I hace a quuestion regarding the Nodes “ngram creator” Document Vector and LDA.
I tried to cluster documents using LDA using the text processing nodes of Knime. At the moment I try to enable the LDA to use also compound words. Therefore I would like to create 2-ngrams and feed it to the LDA Node. The LDA should not only use the 2-ngrams rather all other words and in addition the 2-ngrams .
At the moment I have no Idea how to get these both nodes work together. Normally (outside Knime) I would create a document vector and feed this into LDA. In this case there a ways to include ngrams by creating document vectors. But how could this be done using Knime?

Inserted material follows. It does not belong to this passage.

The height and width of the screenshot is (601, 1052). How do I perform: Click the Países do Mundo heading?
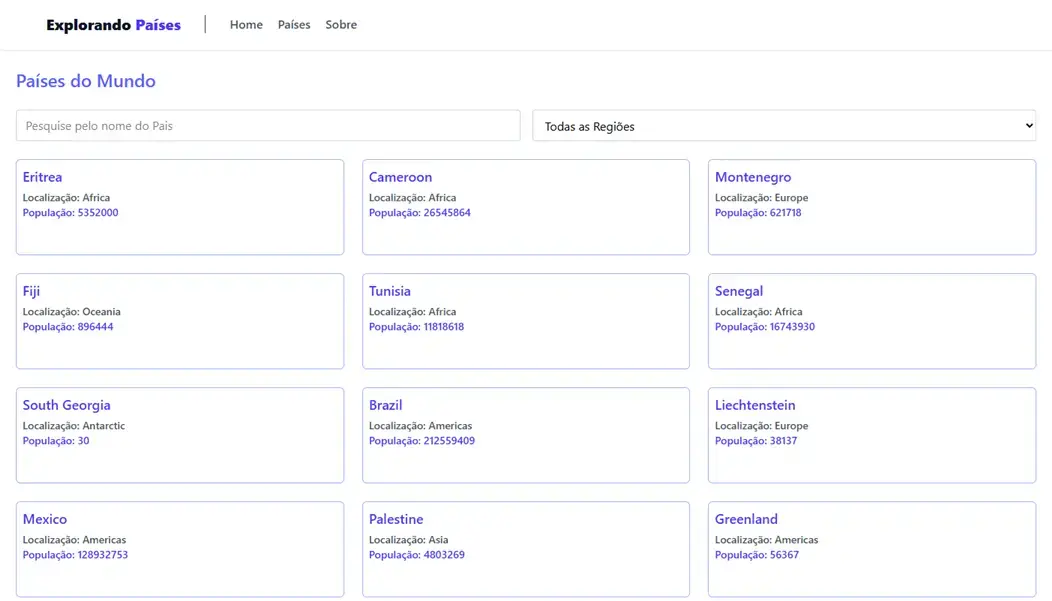[x=86, y=81]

Another Question to the LDA Node. Does the Node by itself create a document vector during execution? And if yes what does the Node do if we feed it with a created document vector (document vector node)?
the LDA node does not need a document vector as an input. You only need a table that has a document column. To create compound words you could use the Dictionary Tagger with a predefined list of compound words to combine them, so that the LDA node can handle them. You can also use the NGram Creator to build your dictionary. However you would need to filter the outcome. For example only take the top X most occurring n-grams.
The single words within the compound words would not be part of the calculations of the LDA afterwards, just the compound word itself. By doing so, the LDA would work with single words + all the compound words that were created by using the Dictionary Tagger. It is not possible to use all single words + all n-grams for the calculations though.